▶ GIVEN PASSAGE
---+---
Efficiency and renewables: the dream team for a clean energy future

Blog Post | May 02, 2018 - 4:24 pm
By Steven Nadel , Executive Director

With the promising trend of plunging prices for renewable energy, there may be a temptation to wonder whether energy efficiency is still cost effective. The answer is a very affirmative “yes.”  As companies, cities, and states work to keep energy costs down and meet ambitious greenhouse gas emission reduction goals, the choice should not be energy efficiency versus renewable energy. To meet these goals, we need to maximize both resources.  

Energy efficiency remains generally less expensive than renewable energy, so even if renewables are plentiful, using efficiency to reduce electrical loads can still save money. While there have been a few bids of 2-3 cents per kWh for utility-scale renewable power, they include federal renewable energy subsidies that will soon end and do not reflect all of the costs of a renewable energy grid. Yes, renewable prices are coming down, but a hefty dose of efficiency is still needed to minimize both long-term costs and emissions. And incorporating efficiency also brings many other benefits including improved comfort, health, and worker productivity, reduced energy burdens, new jobs, expanded economic development, and increased grid resilience.

The cost of efficiency, home solar, and centralized renewables

Comparisons between energy efficiency and renewable energy are very different at the customer and utility levels. Work by ACEEE and LBL has found that energy efficiency typically costs an electric utility (or other program administrator) an average of about 3 cents per kWh saved over the lifetime of the efficiency measure (while this is the average, portfolio costs vary among program administrators, in the range of about 1.5-5 cents per kWh, according to the ACEEE study linked above). This amount can be compared to the cost to generate power (e.g., from fossil fuels or renewables) and bring it to a home or business. Efficiency’s cost has been surprisingly level in recent years, as shown in the figure below, even with continuing increases in savings. 

Levelized cost of saved energy for 14 utilities with large efficiency programs. From ACEEE Big Savers.

The cost of efficiency to the utility does not include participant costs. When those costs are included, ACEEE and LBL find that the price per kWh roughly doubles to an average of about 6 cents per kWh. This total all-in cost can be compared to the cost of on-site renewables, such as rooftop solar.

Renewable energy costs vary by application and have declined over time. To simplify this discussion, let’s look at the lowest unsubsidized cost per an analysis by Lazard Associates. The lowest cost today is likely to be the average cost at some point in the future, and thus by emphasizing the lowest cost today, we implicitly assume some future price declines.

First, let’s look at customer costs. Today, the lowest unsubsidized cost for residential rooftop solar is about 18.7 cents per kWh, more than three times the average all-in cost for energy efficiency. Commercial and industrial solar bottoms out at 8.5 cents per kWh and community solar at 7.6 cents per kWh, both of which are more expensive than the average efficiency measure.
---+---
▶ RECORD LIST
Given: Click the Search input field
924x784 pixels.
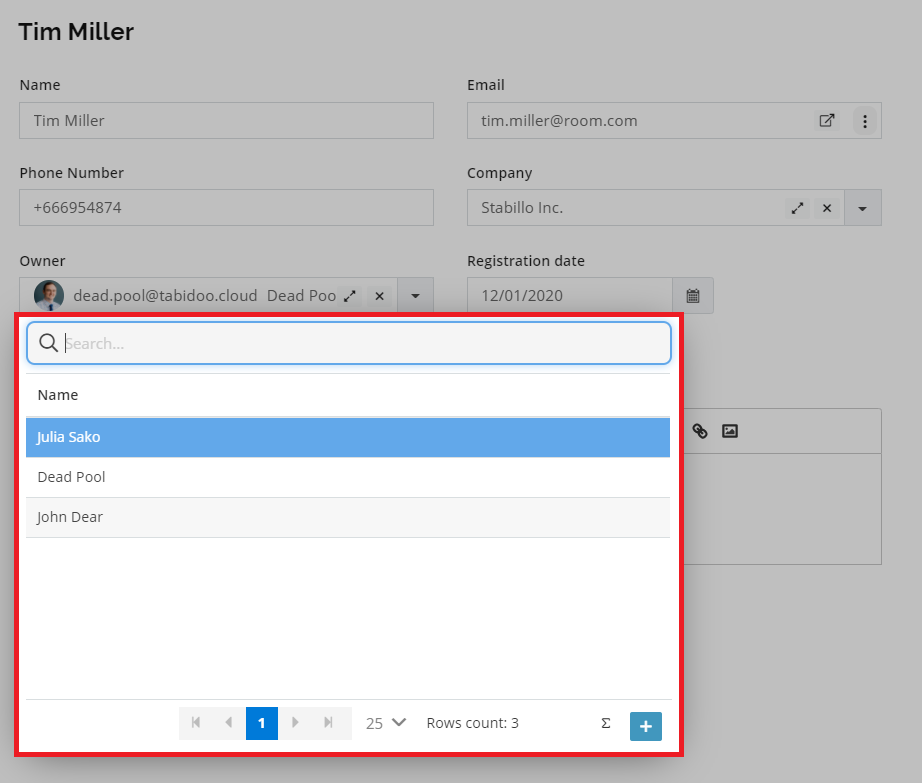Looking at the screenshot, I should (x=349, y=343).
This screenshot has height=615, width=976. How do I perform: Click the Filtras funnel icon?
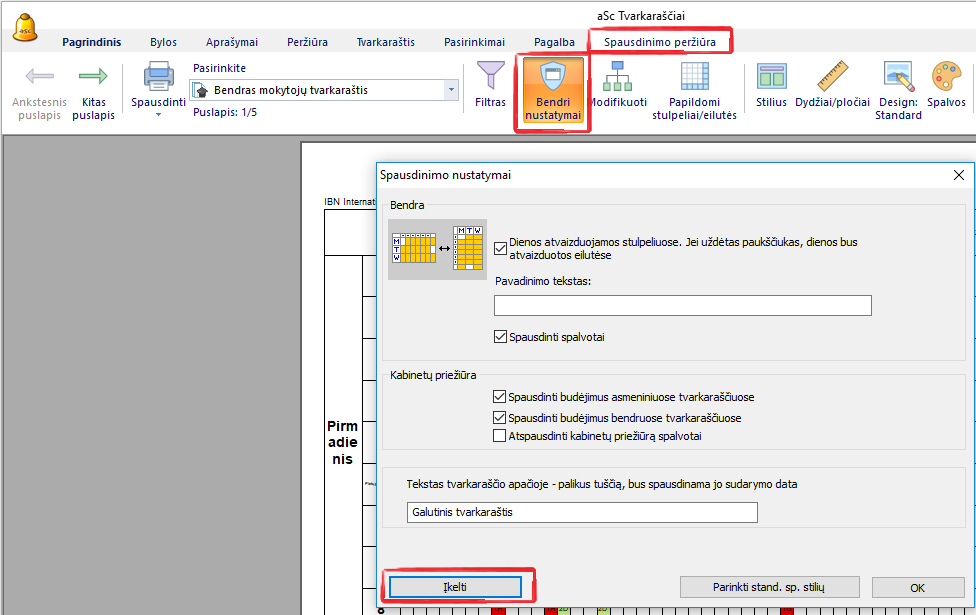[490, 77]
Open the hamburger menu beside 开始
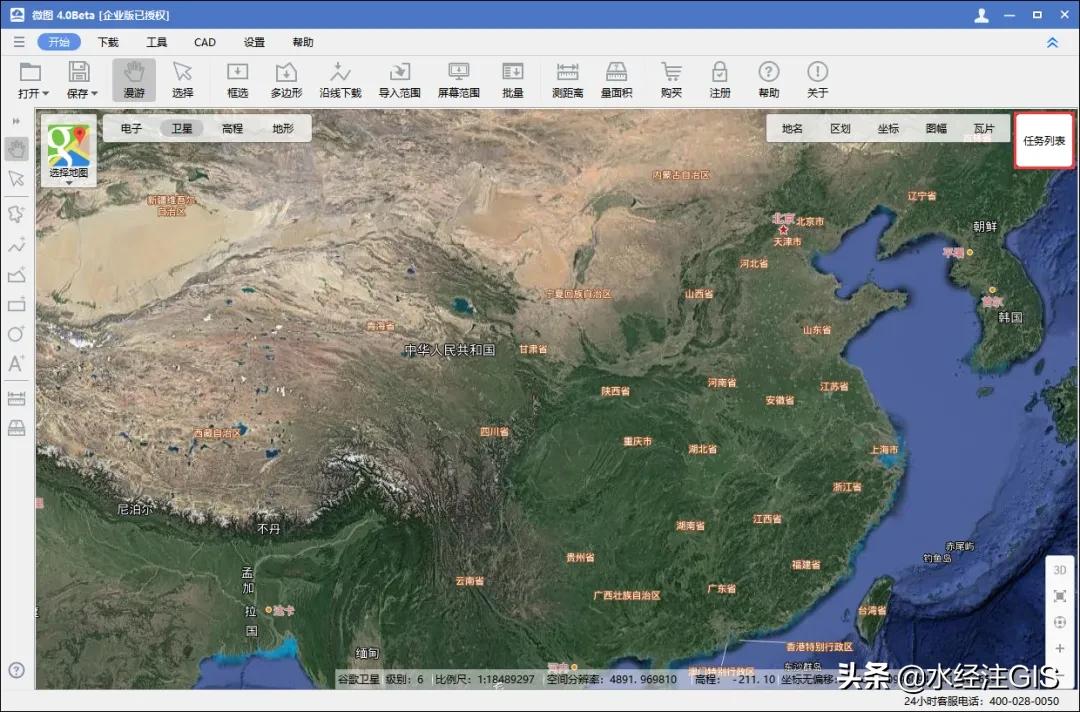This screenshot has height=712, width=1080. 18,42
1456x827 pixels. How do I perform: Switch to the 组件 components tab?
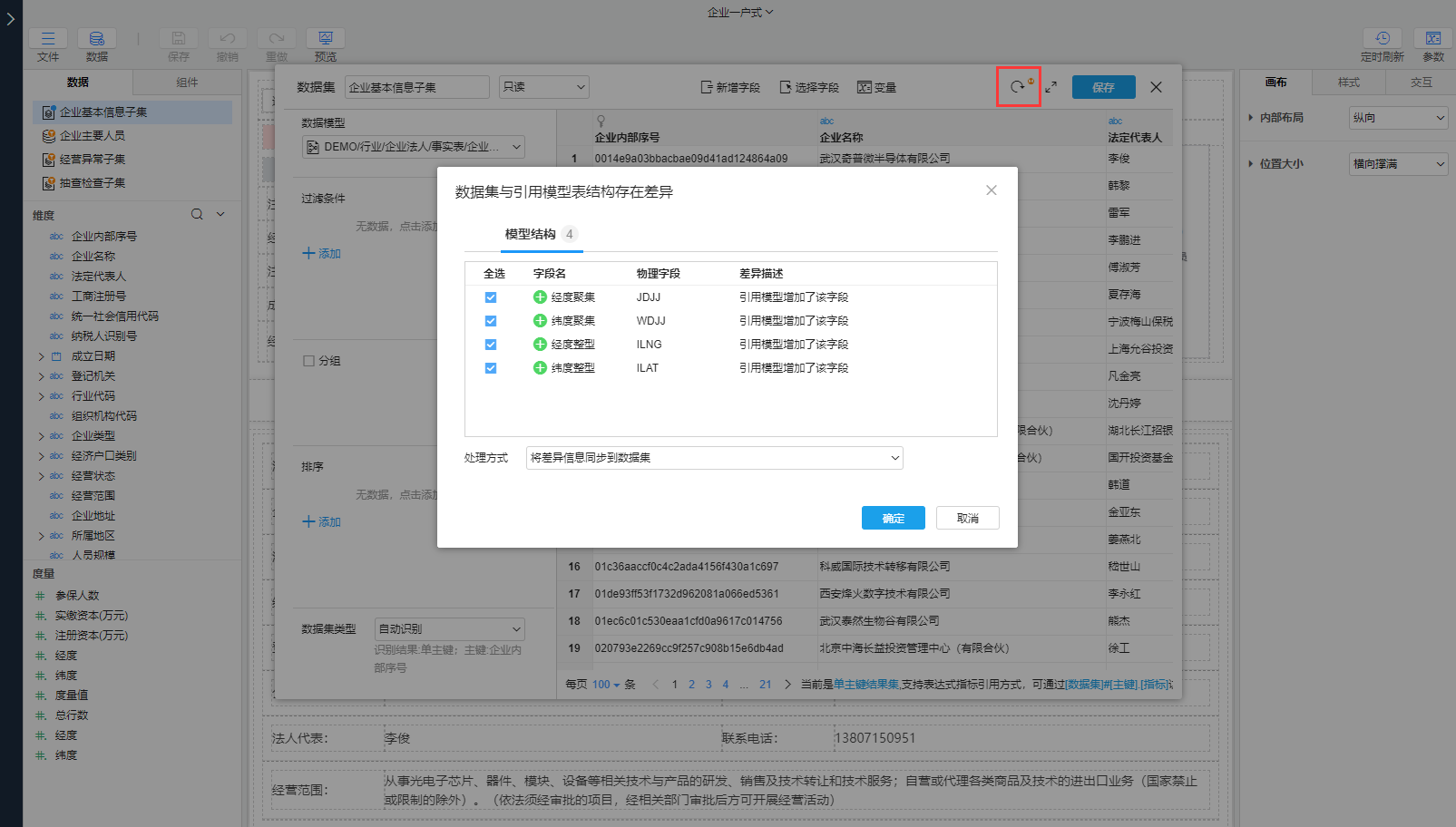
---+---
▶ THE PROBLEM
In the blog post on efficiency and renewables, what is the lowest unsubsidized cost of residential rooftop solar?

▶ SOLUTION FOR THIS EXERCISE
About 18.7 cents per kWh.